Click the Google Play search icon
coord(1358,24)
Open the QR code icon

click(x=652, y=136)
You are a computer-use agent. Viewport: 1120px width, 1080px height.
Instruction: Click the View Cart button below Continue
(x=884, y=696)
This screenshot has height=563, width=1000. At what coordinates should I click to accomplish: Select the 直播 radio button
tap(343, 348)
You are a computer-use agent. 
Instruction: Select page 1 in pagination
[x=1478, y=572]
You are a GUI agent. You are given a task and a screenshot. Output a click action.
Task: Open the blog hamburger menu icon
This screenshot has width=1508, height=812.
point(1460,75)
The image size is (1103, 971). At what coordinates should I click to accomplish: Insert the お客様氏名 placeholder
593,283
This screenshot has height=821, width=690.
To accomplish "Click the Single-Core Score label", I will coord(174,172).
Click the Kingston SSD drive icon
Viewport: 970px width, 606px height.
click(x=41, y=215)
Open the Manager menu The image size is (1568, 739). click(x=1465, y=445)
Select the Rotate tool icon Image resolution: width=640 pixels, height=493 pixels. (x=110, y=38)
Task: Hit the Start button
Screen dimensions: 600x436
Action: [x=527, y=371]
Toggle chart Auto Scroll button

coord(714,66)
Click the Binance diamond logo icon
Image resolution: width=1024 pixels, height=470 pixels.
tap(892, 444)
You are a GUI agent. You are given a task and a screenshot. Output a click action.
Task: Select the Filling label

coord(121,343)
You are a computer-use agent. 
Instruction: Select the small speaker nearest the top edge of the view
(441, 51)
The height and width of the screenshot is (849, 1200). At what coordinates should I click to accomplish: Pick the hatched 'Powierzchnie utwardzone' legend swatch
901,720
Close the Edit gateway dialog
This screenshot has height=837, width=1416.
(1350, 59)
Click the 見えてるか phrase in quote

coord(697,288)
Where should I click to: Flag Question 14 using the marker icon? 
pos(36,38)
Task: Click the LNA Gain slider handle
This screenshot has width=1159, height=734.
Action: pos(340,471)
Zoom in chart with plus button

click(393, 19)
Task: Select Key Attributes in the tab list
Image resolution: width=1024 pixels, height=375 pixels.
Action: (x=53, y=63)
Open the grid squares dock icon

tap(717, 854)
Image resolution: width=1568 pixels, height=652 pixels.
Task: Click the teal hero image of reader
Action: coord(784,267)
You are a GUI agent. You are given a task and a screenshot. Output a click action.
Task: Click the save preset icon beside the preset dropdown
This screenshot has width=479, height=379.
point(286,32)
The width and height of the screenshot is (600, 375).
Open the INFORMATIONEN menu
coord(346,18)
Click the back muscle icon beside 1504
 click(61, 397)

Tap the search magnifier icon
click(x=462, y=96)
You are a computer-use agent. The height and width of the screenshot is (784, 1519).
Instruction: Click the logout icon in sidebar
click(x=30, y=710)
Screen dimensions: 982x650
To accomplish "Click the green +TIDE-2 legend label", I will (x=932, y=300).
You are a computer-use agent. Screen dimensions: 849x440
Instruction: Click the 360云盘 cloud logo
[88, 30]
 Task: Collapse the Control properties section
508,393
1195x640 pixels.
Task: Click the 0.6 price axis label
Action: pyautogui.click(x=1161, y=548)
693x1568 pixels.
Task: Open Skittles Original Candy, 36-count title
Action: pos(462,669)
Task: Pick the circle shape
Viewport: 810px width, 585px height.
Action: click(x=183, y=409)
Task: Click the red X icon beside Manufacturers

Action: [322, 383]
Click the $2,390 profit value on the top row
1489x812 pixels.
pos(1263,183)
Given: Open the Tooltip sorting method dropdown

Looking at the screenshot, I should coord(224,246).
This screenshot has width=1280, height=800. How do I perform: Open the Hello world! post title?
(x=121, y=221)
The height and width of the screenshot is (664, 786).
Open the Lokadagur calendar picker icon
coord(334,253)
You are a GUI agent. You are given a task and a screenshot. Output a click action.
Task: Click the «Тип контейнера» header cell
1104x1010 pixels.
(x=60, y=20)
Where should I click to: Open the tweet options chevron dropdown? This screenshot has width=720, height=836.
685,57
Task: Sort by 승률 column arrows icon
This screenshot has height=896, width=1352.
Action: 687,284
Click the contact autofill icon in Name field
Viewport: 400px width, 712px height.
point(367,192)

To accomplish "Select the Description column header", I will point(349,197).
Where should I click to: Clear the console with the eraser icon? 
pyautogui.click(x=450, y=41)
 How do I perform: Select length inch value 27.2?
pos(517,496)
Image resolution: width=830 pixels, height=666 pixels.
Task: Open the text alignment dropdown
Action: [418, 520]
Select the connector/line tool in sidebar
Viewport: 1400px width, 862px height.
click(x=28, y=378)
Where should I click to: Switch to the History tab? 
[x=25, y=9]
-*-
WHAT YOU SHOULD DO
Show all lines from the data above in which the word "header" appears.

RESPONSE
Task: Click the «Тип контейнера» header cell
To accomplish "Select the Description column header", I will point(349,197).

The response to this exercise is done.